◆ WORK REQUIRED
Give the number of lines in the data that hold the string "link". Nothing else is needed.

◆ WORKING DATA
——————————
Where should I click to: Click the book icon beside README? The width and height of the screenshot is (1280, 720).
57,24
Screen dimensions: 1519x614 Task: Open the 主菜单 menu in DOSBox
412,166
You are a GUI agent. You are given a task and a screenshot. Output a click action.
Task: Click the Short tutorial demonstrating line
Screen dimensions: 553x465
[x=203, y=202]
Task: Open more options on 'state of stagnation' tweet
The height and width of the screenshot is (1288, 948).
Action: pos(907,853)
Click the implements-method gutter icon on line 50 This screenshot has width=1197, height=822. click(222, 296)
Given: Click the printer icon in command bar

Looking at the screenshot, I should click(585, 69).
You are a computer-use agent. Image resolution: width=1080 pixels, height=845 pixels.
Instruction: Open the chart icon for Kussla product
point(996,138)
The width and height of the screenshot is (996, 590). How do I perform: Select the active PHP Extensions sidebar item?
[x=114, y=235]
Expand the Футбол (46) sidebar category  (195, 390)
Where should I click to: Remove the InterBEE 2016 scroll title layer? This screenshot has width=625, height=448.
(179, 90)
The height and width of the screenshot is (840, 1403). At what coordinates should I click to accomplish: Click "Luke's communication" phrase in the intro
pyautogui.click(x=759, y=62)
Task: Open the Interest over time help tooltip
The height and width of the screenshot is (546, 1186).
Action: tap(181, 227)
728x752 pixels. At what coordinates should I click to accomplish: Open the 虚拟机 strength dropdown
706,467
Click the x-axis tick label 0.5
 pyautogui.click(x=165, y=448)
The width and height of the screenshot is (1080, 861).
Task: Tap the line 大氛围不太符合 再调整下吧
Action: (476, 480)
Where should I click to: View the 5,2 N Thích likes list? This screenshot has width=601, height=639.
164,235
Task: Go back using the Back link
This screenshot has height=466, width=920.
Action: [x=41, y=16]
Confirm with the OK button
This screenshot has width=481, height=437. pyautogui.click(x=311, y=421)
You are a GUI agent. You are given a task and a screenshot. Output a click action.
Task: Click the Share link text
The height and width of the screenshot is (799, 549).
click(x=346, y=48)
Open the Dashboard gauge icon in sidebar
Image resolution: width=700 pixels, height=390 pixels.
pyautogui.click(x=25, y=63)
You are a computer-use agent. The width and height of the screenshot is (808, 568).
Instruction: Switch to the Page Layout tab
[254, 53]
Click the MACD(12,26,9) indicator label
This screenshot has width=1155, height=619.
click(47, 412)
——————————
◆ SOLVED PROBLEM
2